De acordo com o documento chamado Desafios de Inteligência, Edição 2026, o contexto eleitoral está sujeito a “ameaças multifacetadas”, desde campanhas sofisticadas de desinformação e o uso de inteligência artificial (IA) para gerar deepfakes, até ataques cibernéticos a infraestruturas eleitorais, financiamento oculto e pressão externa para favorecer determinados interesses.
A Abin alerta também para o papel crescente do crime organizado (incluindo milícias e facções) como fator de risco: nesses casos, a influência pode se dar por meio de financiamento de candidaturas, coerção de eleitores, controle territorial nas periferias e até indicação de candidatos, o que compromete diretamente a liberdade e a legitimidade da disputa eleitoral.

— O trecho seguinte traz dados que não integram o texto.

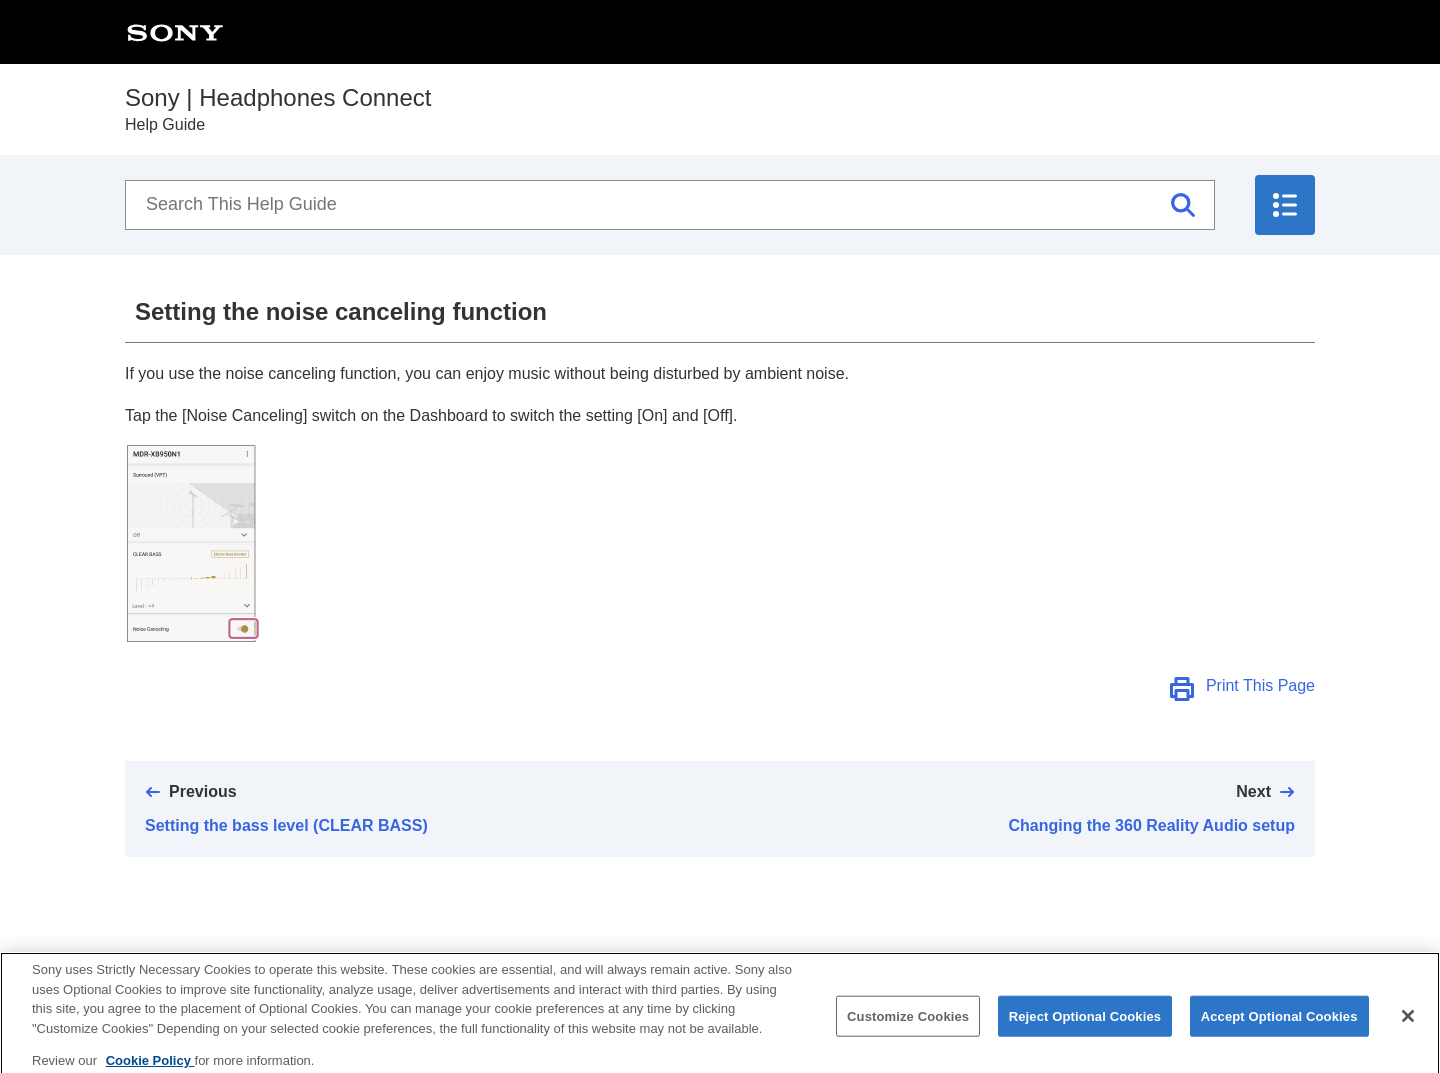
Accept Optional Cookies (1279, 1023)
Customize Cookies (908, 1023)
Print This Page (1260, 685)
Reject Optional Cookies (1085, 1023)
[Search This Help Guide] (670, 205)
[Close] (1408, 1023)
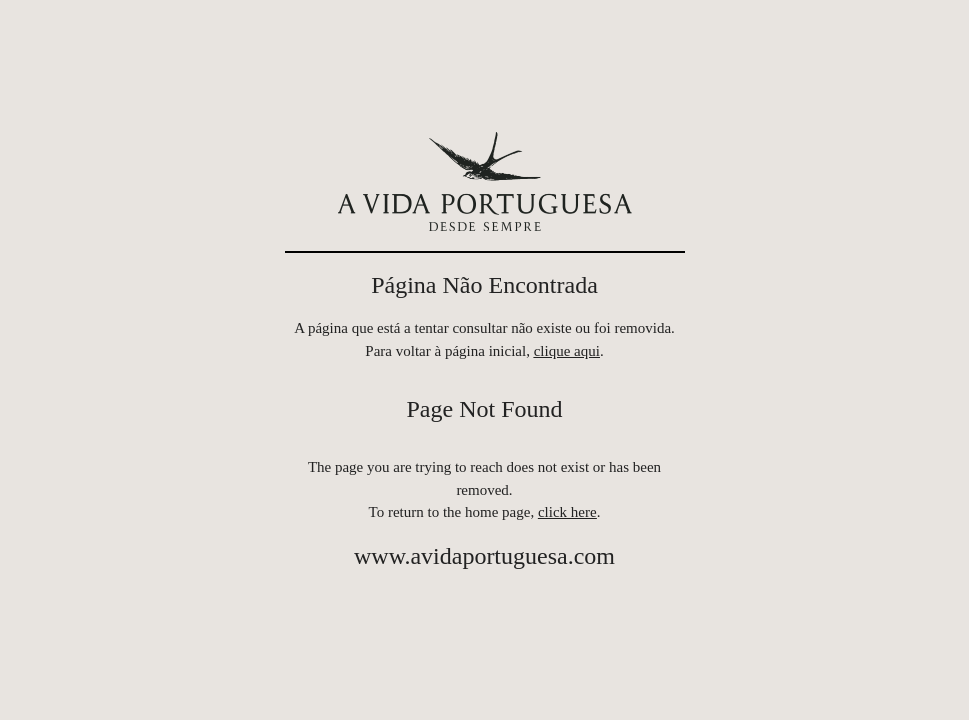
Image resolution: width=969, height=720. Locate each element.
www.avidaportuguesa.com (484, 556)
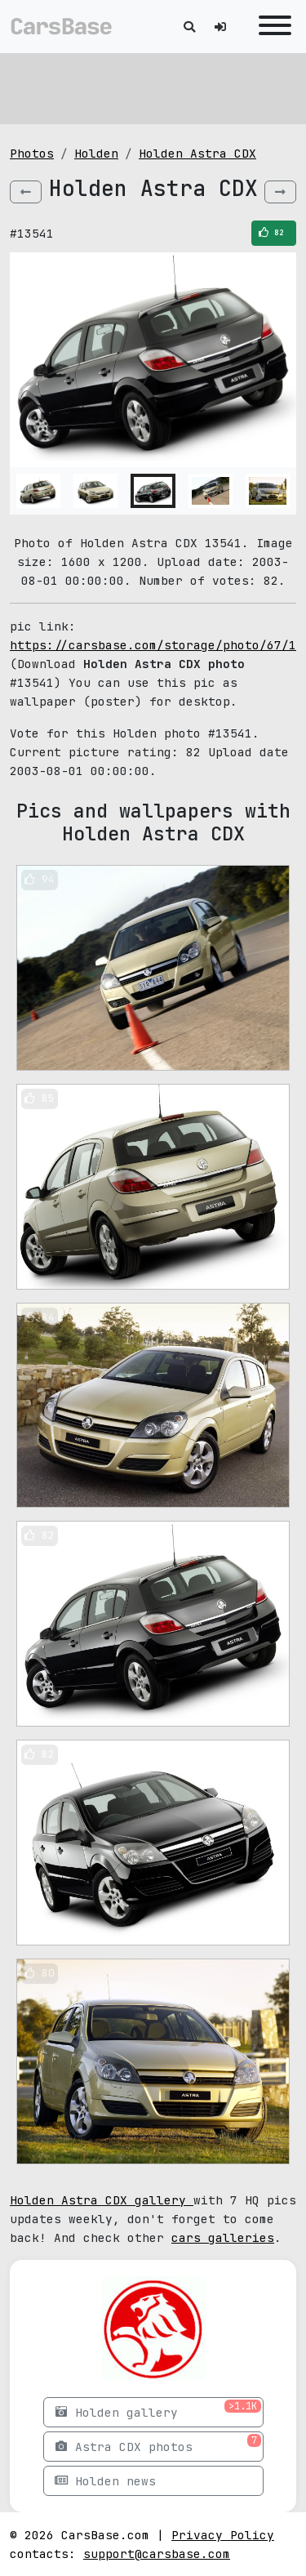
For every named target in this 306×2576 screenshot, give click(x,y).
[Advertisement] (153, 85)
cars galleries (222, 2237)
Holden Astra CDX (197, 153)
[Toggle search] (189, 26)
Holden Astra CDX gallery (101, 2200)
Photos (32, 153)
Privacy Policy (222, 2535)
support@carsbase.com (156, 2553)
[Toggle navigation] (271, 27)
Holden (96, 153)
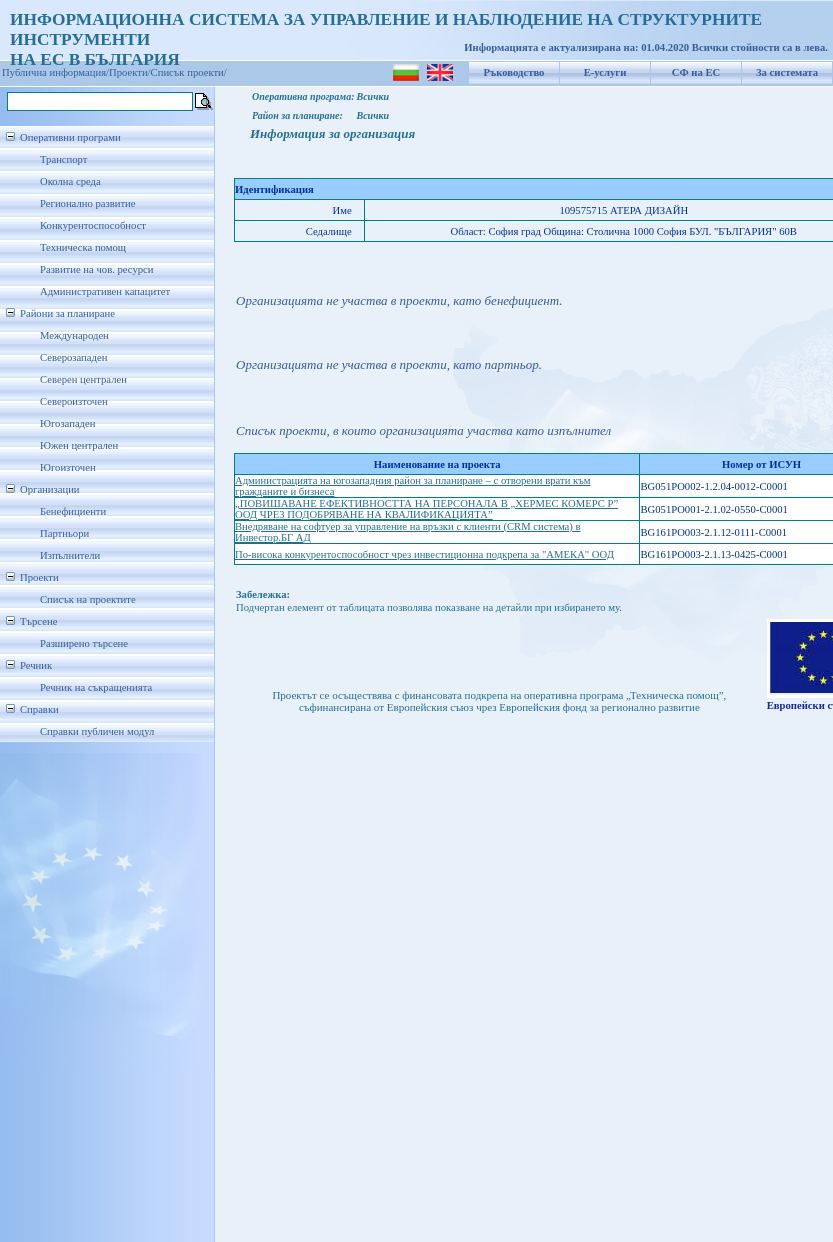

Outro ponto destacado no relatório é o impacto da polarização social e da instrumentalização de crenças religiosas.
A agência observa que, em ambiente de hostilidade ideológica, é possível que grupos busquem mobilizar fiéis com base em convicções religiosas para respaldar agendas eleitorais, uma dinâmica que, segundo o texto, aprofunda divisões e fragiliza o debate democrático.
Segundo a Abin, os desafios demandam “uma ação integrada” de diferentes órgãos de inteligência, com capacidade de antecipar e responder a ameaças nos campos digital, criminoso, tecnológico e geopolítico, sob a premissa de proteger a soberania nacional e garantir que o processo eleitoral transcorra com transparência e segurança institucional.